**Text excerpt**
[start]
The Kentucky Senate is back for a fun Saturday session. Hearing the two education bills, SB 1 and SB 25, could come up for a vote. #KYGA22
Aight, SB 1 is up in the Senate!
Again, this is the school council bill that would move power over curriculum and principal hiring from SBDM councils to superintendents.
Sen. John Schickel, the bill's sponsor, says the school governance model is "dysfunctional."
Schickel, a NKY Republican, says the problem with SBDM councils is that "it does not answer to the entire community and only answers to a select number of people."
He reiterates the power shift would give the taxpayers more of a say in schools.
National and local controversy around curriculum in schools — aka fights over "CRT" — has made this bill even more urgent, Schickel says.
[end]
**Written tasks**
1. In the SB 1 thread, how would you say this sentence in Spanish: "Sen. John Schickel, the bill's sponsor, says the school governance model is "dysfunctional.""
2. Do these statements agree with the SB 1 thread? Answer yes or no for each and quote the words that decide it. (a) SB 1 would move power over principal hiring from superintendents to SBDM councils. (b) Schickel is a Republican. (c) The Senate session took place on a Saturday.
3. Could you resume the SB 1 thread with a few more posts in the same style, starting after the one about "CRT"?
The items that follow are separate material from the SB 1 thread.

**Supplied entries**
[start]
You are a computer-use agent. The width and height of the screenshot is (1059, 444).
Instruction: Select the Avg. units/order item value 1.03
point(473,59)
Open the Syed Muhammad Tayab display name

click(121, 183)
[end]
[start]
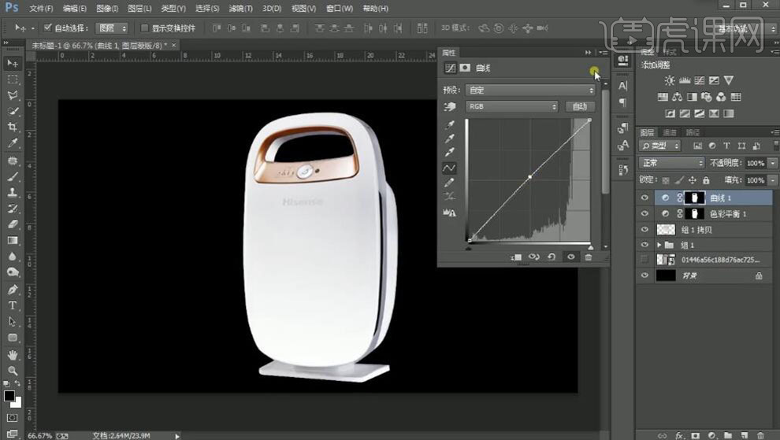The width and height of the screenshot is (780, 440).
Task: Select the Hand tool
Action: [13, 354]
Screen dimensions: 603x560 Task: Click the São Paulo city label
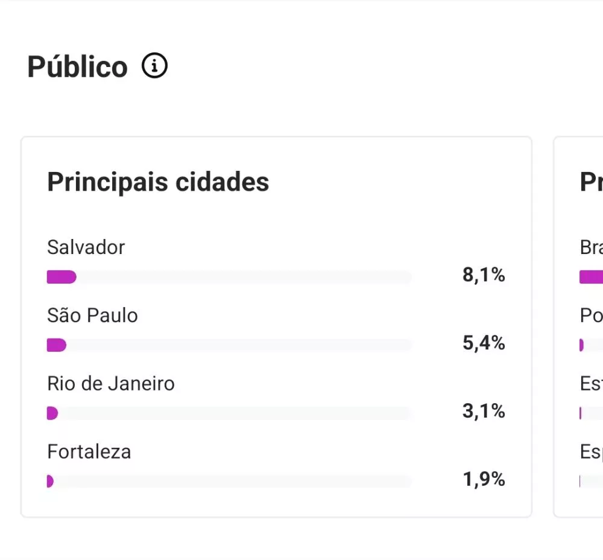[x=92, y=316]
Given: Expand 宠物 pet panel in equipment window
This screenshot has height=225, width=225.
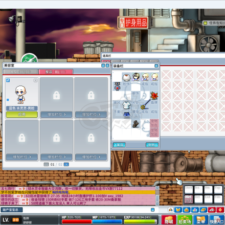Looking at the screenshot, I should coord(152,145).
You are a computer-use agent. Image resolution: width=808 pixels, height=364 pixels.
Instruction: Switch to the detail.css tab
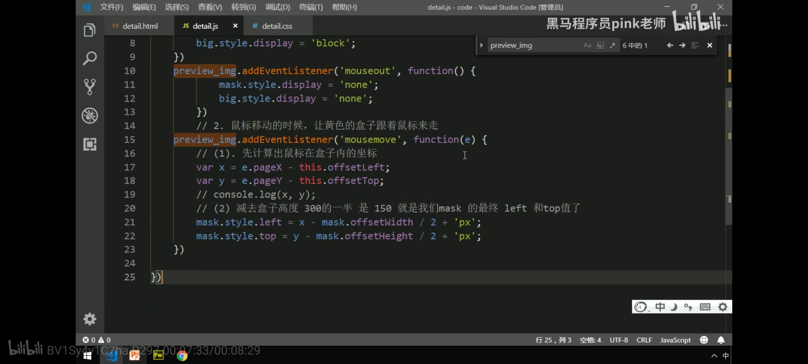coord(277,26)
[end]
[start]
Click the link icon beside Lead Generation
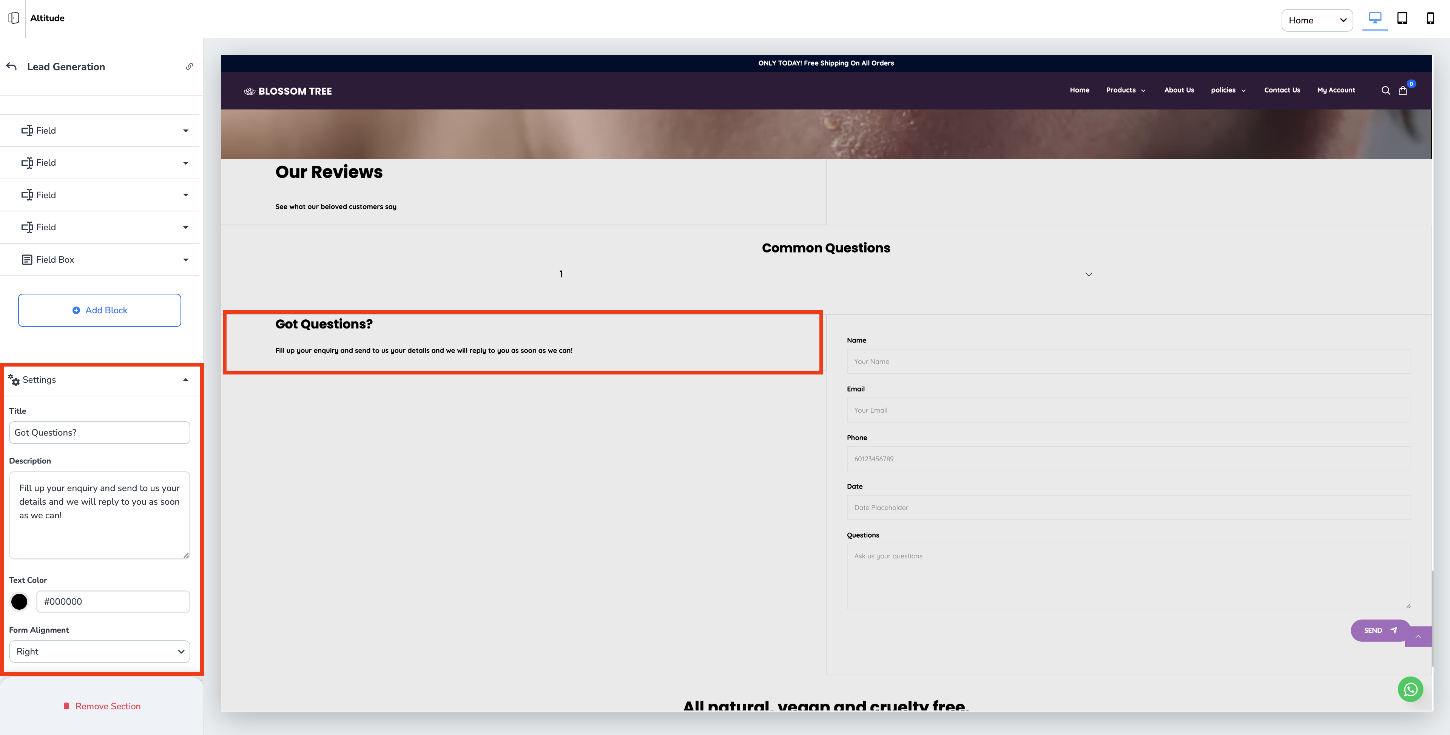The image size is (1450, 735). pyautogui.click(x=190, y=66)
[end]
**Final answers**
1. El senador John Schickel, patrocinador del proyecto de ley, dice que el modelo de gobernanza escolar es «disfuncional».

2.
(a) No: "move power over curriculum and principal hiring from SBDM councils to superintendents"
(b) Yes: "Schickel, a NKY Republican"
(c) Yes: "The Kentucky Senate is back for a fun Saturday session"

3.
Sen. Gerald Neal, a Louisville Democrat, is presenting his floor amendment that would require a superintendent to implement a culturally responsive curriculum + consider diverse voices in principal hiring.
Neal stood up, spoke about the bill, sat down without calling the amendment.
Stivers stood there in stunned silence for probably a solid 10 seconds.
OK, we have a lawmaker reading definitions.
Neal's amendment fails on a voice vote.
Sen. Brandon Smith, R-Hazard, says he sees some TV news stories that make some school districts look like they have "gotten completely off the reservation" with their curriculum.
He voted against.
SB 1 passes the Senate on a 25-9 vote. Off to the House. #KYGA22
Three Rs joined the Democrats in voting no. I think all of the Rs mentioned wanting more parent voice in the reason for voting against.
There was a floor amendment to add a parent seat to the councils but it wasn't called. Not sure why.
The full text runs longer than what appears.